サーフ

ウイラードのサーフのレビュー・感想・評価

ウイラード(1971年製作の映画)
3.4
動物パニック系映画の一作。

青年ウイラードは気弱で、父親の会社を乗っ取った上司にもいびられ続ける毎日。
ある日、ウイラードは自宅の庭を掃除している時にネズミを見つける。母親からは駆除してくれと言われるも、パン屑を与え続けネズミを飼い、調教する事に。
会社にもネズミを持ち込み可愛がっていたがある日悲劇が起こってしまう。
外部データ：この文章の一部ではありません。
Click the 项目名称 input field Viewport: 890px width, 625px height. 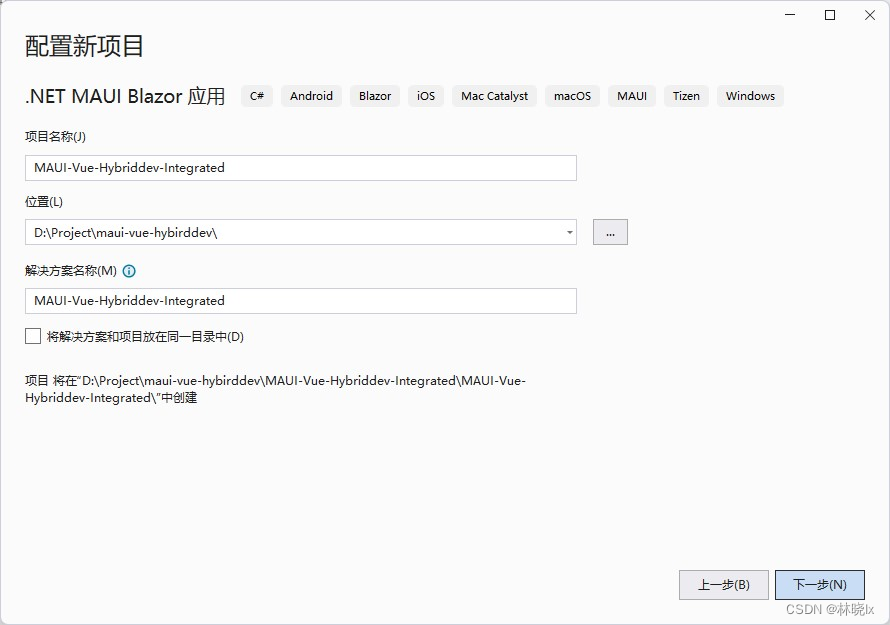(x=300, y=167)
ウイラードとネズミは復讐を誓うのだが…というのが大まかなストーリー。

最初は立場が弱く、上司から不当な扱いを受けた主人公の復讐という勧善懲悪とネズミとの交流みたいなのを描いたストーリーかと思ったから、途中から主人公の私利私欲に基づいた行動が引き起こす自業自得の物語へと変容していく。

ネズミ、ビジュアルはまだ可愛い方だけどあれだけ大量に画面に映し出されると流石に気持ち悪い。ラストシーンは怖さしか感じないし、途中の主人公の「ネズミたちを調教している」という要素がより怖さを引き立てる。

ネズミを利用するだけで利用する道具みたいな扱いしてたら痛い目に遭って破滅へと向かう悲しい男の悲劇を描いた作品。